During a recent classroom observation, I experience
particular annoyance with a group of students who seemed ostentatiously inattentive during instruction. At very long last, the teacher gently
requested that they stop talking while she was talking. Unsurprisingly, the request was not honored.
In our post-observation conference, I asked her, “Did you
notice they were talking before you said anything to them?”
“A little bit.”
“Why didn’t you say something the first time?”
“I don’t want to be mean!”
I asked her, “If you were a parent, and your three-year old
wanted to switch to an all-candy diet, would it be mean to refuse?”
“No.”
“Why not?”
“Because it’s not good for them.”
“Right. And it’s not
good for your kids if they don’t listen while you teach.”
She thought about it, nodded, and then admitted, “I guess I’m
just afraid of what they might do if I try to make them behave.”

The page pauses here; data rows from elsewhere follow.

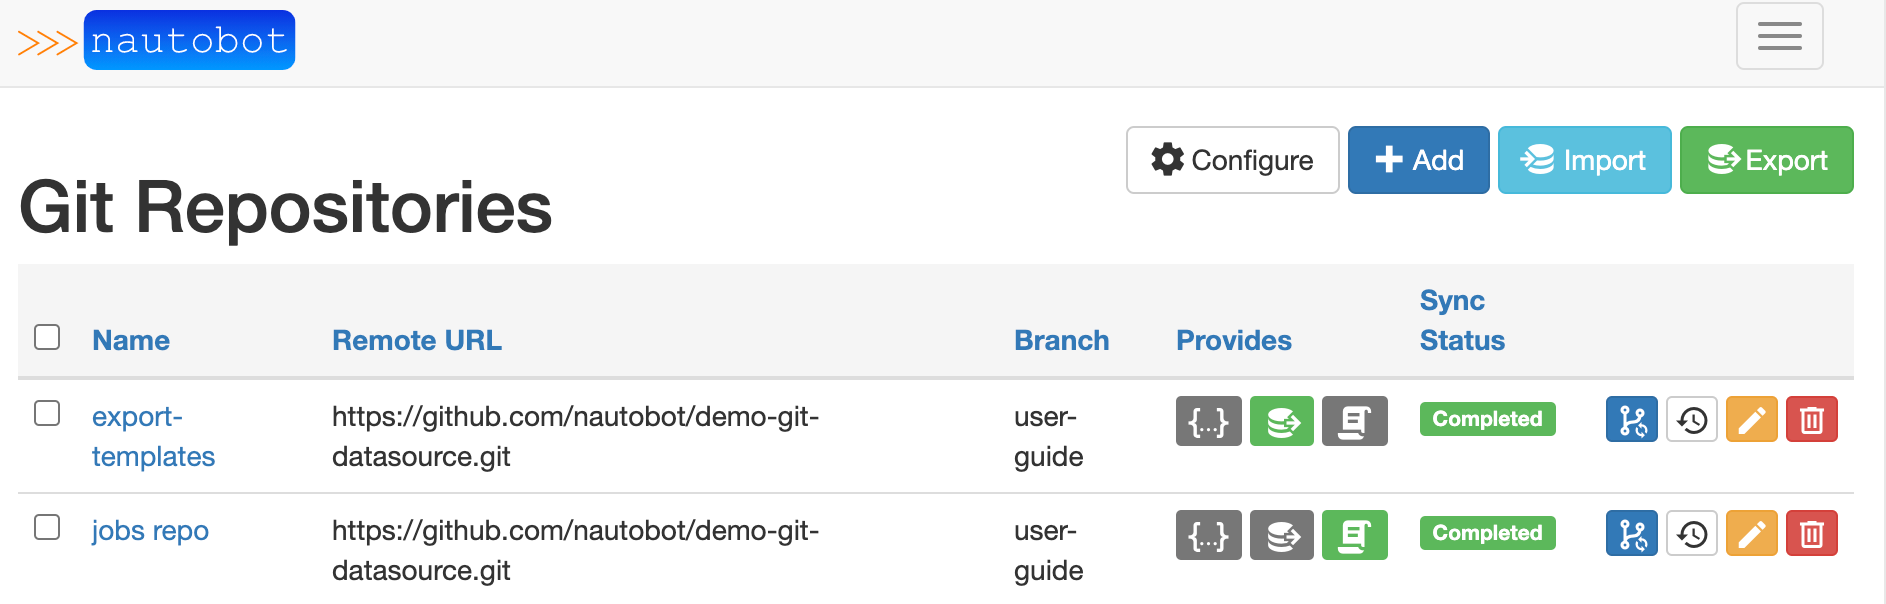Sort by the Sync Status column header
This screenshot has height=604, width=1886.
point(1461,320)
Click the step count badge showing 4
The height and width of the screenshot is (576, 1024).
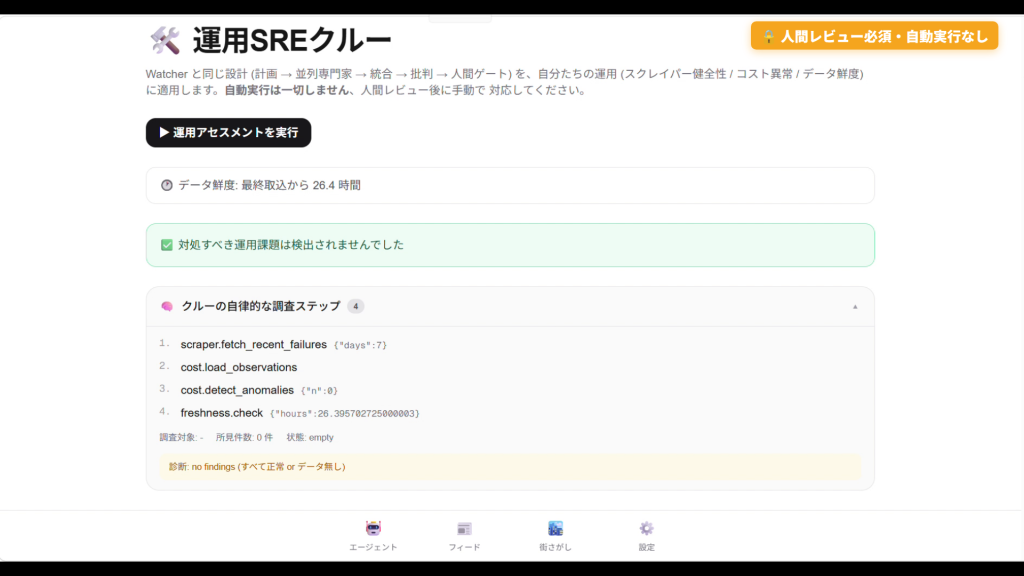click(x=355, y=306)
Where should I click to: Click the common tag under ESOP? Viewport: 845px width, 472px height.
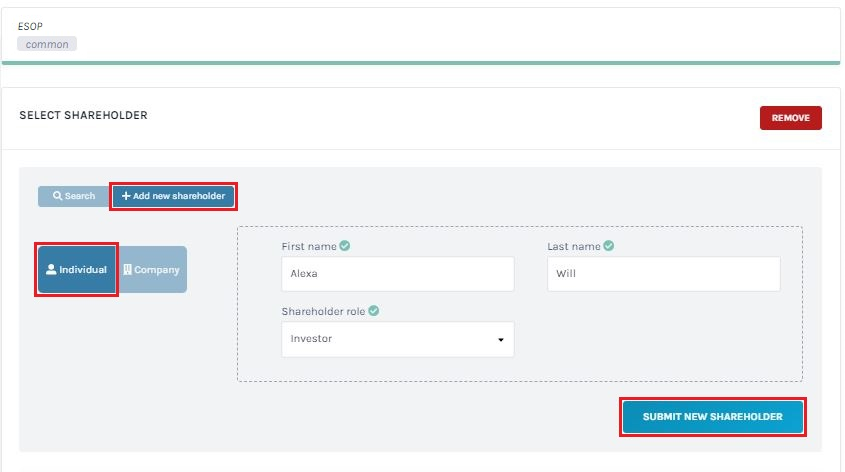click(x=47, y=44)
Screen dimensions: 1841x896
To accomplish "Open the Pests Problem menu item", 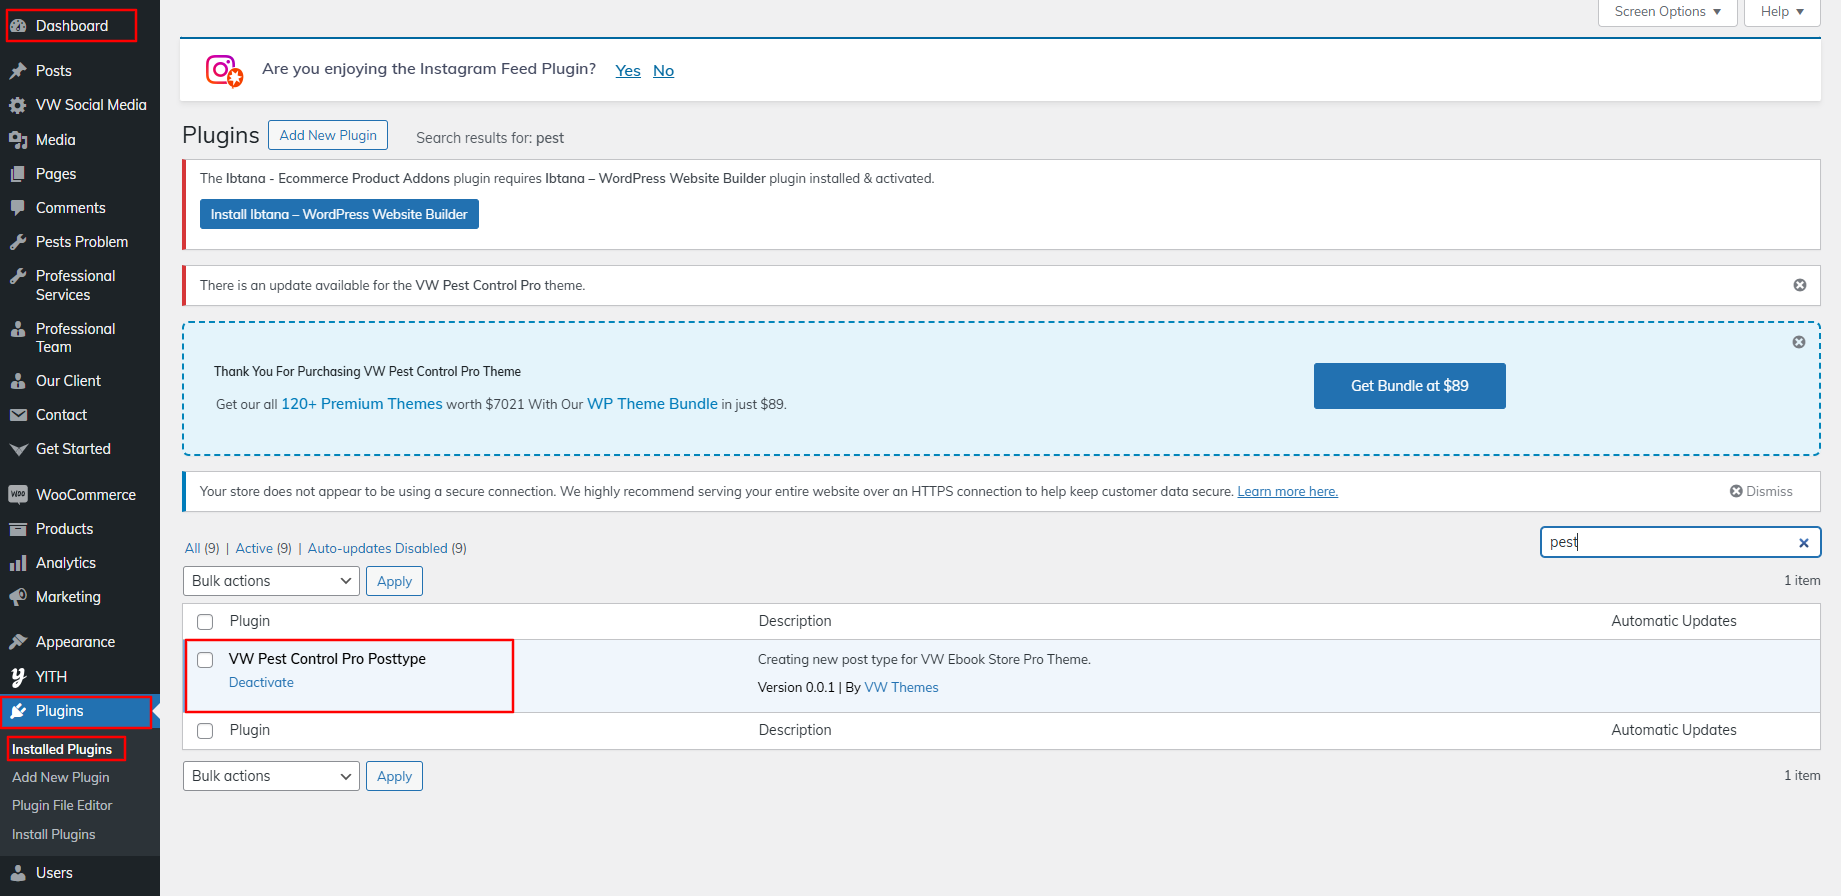I will (81, 242).
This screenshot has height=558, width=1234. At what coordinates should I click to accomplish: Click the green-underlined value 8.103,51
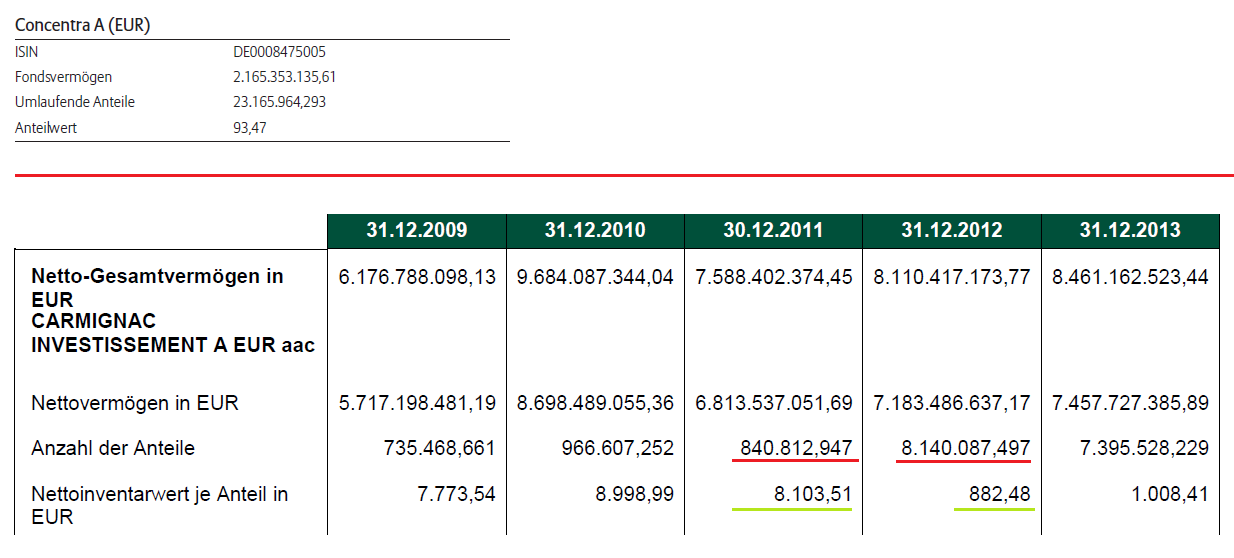click(811, 494)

In an attempt to establish some common ground, I shared with
her that in the early years of my teaching career, I was often intimidated by
the more confident students. They
triggered a lot of old anxieties from my own high school career. I confessed to Kiley, “I wasn’t very popular
in high school.”
“I was bullied in high school.”
And there it was, the source of the problem. Kiley was regressing in her own classroom,
turning back into the shy, frightened 14-year old who was taunted by her classmates.
Many of us go into the profession without realizing how much
adolescent baggage we carry with us. And
if we don’t make ourselves aware of how our past impinges on our present, we
can buy ourselves all manner of trouble.
For myself, teaching was a way to rewrite my teenage
experience and cast myself as one of the popular kids. The high-water mark of my career had to be
the day I walked past a few members of the men’s chorus, and they spontaneously
broke into a four-part harmony rendition of Oh,
Teitelbaum! If forced to choose, I
suppose I’d rather be respected than liked, but I liked being liked. And that
led me to make choices that were very much not in my students’ best interests.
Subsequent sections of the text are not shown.